The Carthage Town Board and its planning board will hold a rare joint session Thursday to consider ordinances related to Internet gaming businesses.

Robbins already has two "Internet parlors" where people pay to play on systems that reveal results of their sweepstakes entries. Because they enter the sweepstakes by buying phone cards, the two businesses slipped under the zoning wire as "retail sales" - a permitted use in downtown Carthage as well as Robbins.

Other towns have passed laws regulating locations for Internet businesses, sometimes with high privilege taxes for the businesses and high fees for each machine on the premises, whether in use or not.

Whether those ordinances will pass court review remains to be seen. A recent N.C. Court of Appeals split decision throwing out previous state law restricting the businesses as a violation of free speech has been appealed to the state Supreme Court.

The current decision found that, since the computers and game systems only reveal results, they fall under the protection of the First Amendment to the Constitution of the United States.

Any business that starts up in Carthage as "retail sales" before Thursday would still have to qualify as a "permitted use" under current zoning, and these are not on that list, said Town Manager Carol Sparks.

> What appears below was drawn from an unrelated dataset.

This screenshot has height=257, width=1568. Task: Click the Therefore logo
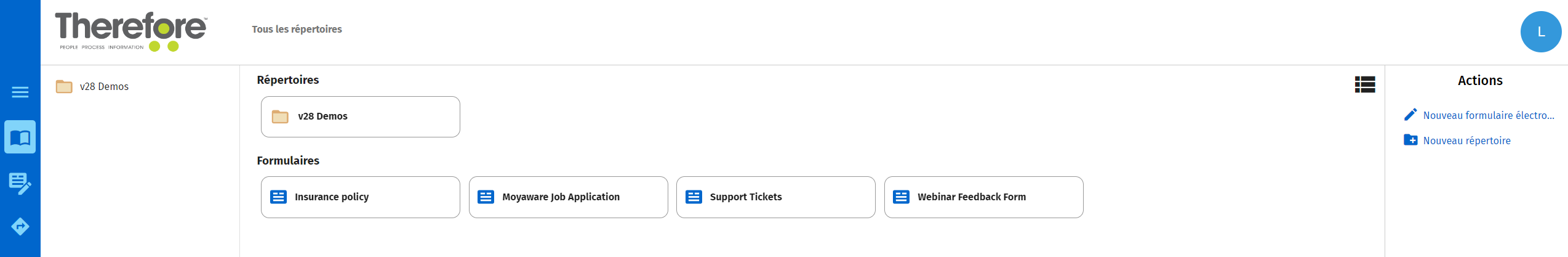131,31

She said she'd checked it with the town attorney and with the School of Government at UNC in Chapel Hill on the question.

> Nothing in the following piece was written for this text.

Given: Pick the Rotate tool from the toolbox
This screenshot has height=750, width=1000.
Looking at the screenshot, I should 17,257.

The Town Board has already designated June 19 as the date for a public hearing on any proposed amendments to town zoning.

Last month, Whispering Pines commissioners unanimously passed an amendment allowing gaming in its "neighborhood shopping district" with an amendment limiting them to no more than one within 500 feet of any residential dwelling.

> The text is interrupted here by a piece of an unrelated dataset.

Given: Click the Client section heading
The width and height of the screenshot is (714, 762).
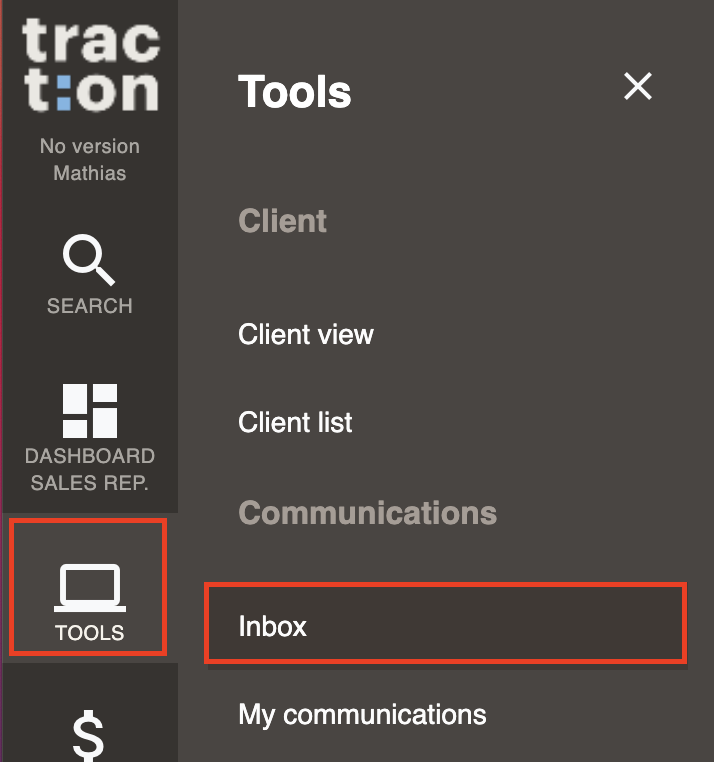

Other towns, like Aberdeen, seek income from the currently popular pastime with high privilege taxes and other fees. Aberdeen's law gives an exemption to nonprofit operations like fundraisers put on by churches, civic clubs and other such organizations.

One loophole that makes gaming parlors legal comes from customers technically buying something of value, like telephone or Internet time. They can just surf the Web, or play online games. Since the games do not determine wins and losses but only communicate them, the Court of Appeals found they did not differ from winnings revealed beneath a bottle cap and are therefore protected speech.

Similar "games" like the Monopoly promotions offered from time to time by McDonald's are seen by some as gambling but have remained untaxed and legal.

In addition to proposals for an electronic gaming ordinance in Carthage, the Town Board will discuss other town ordinances relating to sidewalks, curbs and gutters, building facades and landscaping.

Commissioners are also expected to adopt the Regional Hazard Mitigation Plan at the meeting.

The meeting will begin at 6:30 p.m. in the McDonald Building, 203 McReynolds St.